EXERCISE DETAILS = Below are records; reproduce exactly the lines from the first through the one containing "[Convocatoria para especialización".

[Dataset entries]
:::::

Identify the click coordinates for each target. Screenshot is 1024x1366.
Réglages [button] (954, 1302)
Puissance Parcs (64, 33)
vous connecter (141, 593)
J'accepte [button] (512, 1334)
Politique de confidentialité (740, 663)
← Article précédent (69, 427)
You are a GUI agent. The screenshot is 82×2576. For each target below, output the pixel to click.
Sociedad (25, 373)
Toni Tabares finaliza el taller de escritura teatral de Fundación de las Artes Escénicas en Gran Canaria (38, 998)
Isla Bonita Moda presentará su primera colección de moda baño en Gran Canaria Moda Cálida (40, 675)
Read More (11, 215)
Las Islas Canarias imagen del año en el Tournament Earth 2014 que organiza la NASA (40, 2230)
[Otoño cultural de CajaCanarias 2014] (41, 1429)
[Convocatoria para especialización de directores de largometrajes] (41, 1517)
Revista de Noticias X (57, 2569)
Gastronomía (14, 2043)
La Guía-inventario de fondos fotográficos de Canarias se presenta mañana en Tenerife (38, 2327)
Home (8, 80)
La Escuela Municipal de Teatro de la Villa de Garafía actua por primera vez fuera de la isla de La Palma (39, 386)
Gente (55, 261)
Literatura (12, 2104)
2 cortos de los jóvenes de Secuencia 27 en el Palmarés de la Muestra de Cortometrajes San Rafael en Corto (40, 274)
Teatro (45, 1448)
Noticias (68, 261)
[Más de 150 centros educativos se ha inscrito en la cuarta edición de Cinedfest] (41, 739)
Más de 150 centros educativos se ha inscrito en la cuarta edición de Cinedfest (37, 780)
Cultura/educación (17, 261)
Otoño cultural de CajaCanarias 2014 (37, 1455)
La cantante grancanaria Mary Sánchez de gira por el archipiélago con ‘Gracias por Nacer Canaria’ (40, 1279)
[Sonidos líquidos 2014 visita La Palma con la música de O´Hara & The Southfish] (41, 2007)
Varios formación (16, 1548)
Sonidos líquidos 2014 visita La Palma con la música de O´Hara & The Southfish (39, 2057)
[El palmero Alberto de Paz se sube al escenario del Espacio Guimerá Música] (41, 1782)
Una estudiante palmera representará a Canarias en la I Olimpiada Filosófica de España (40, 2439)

:::::

TASK SOLUTION =
Identify the click coordinates for each target. Screenshot is 1024x1366.
Réglages [button] (954, 1302)
Puissance Parcs (64, 33)
vous connecter (141, 593)
J'accepte [button] (512, 1334)
Politique de confidentialité (740, 663)
← Article précédent (69, 427)
You are a GUI agent. The screenshot is 82×2576. For each target below, output the pixel to click.
Sociedad (25, 373)
Toni Tabares finaliza el taller de escritura teatral de Fundación de las Artes Escénicas en Gran Canaria (38, 998)
Isla Bonita Moda presentará su primera colección de moda baño en Gran Canaria Moda Cálida (40, 675)
Read More (11, 215)
Las Islas Canarias imagen del año en el Tournament Earth 2014 que organiza la NASA (40, 2230)
[Otoño cultural de CajaCanarias 2014] (41, 1429)
[Convocatoria para especialización de directores de largometrajes] (41, 1517)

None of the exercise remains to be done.